Puleston conducted three experiments to test the chultuns. First, he filled a chultun with water and watched it drain away quickly. This lent credibility to his assertion that chultuns of this region were not for water storage. Next, Puleston built a chultun. To do so he created stone tools similar to those that would have been used to construct one 1,000 years ago. Upon completion, in 1966, Puleston filled the chultun with a diversity of locally produced dietary contributions, like maize, beans, squash, and cassava. Every two weeks, Puleston would pull the items out and document their state of preservation. These items were weighed, examined, and photographed. The observations were then compared to a control group that was store above ground. However, the control group was quickly consumed by rodents and insects. While the chultun stored produce was not consumed, the end products were also not consumable. Upon completion of this 11-week experiment, Puleston (1971) noted that, “while the chultun apparently offered valuable protection from vermin, it evidently could not be used for the storage of maize, beans, or squash”. The following year Puleston tried the experiment once more, but this time he added a nut from a local tree – the Brosium alicastrum (ramon) to the mix. O.F. Cook (1935) is cited in Puleston's article as the originator of the idea that chultuns could have been used to store ramon nuts, however, without Puleston's experiment this assertion had never been taken seriously. What Puleston found changed many archaeologists' opinion of the ramon's utility and its possible utilization in ancient Maya society. Not only did the ramon nuts survive the 13-week experiment that once again devastated the comparable crops, after 13 months, ”they were still in excellent condition and completely edible”. Puleston drew on these experiments for further work on the ramon as an alternative staple in the Maya diet.

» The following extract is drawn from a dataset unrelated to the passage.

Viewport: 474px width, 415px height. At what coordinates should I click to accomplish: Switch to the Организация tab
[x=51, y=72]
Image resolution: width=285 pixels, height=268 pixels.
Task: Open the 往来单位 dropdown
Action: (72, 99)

The resultant argument can be seen in a number of the linked articles below, and a synopsis of his findings is included below.

== Legacy ==
Puleston was instrumental in the wave of investigation of subsistence ecology that followed his demise. A book, Maya Subsistence: Studies in Memory of Dennis E. Puleston, was written in dedication to Puleston and his passion. Many of Puleston's friends and colleagues contributed to this book. While there is a dwindling amount of study on ecological aspects of archaeology and even less utilization of experimental archaeology in the field today, there are some who remain dedicated to the pursuit of these answers and for many modern applied and/or experimental archaeologists, Puleston is an inspiration.

In 2015, British Archaeological Reports published a collection of Puleston's field work, edited and revised by Olga Stavrakis-Puleston. This volume represents the only full report of Puleston's Tikal survey and also covers several related sub-projects, including excavations of Tikal satellite sites.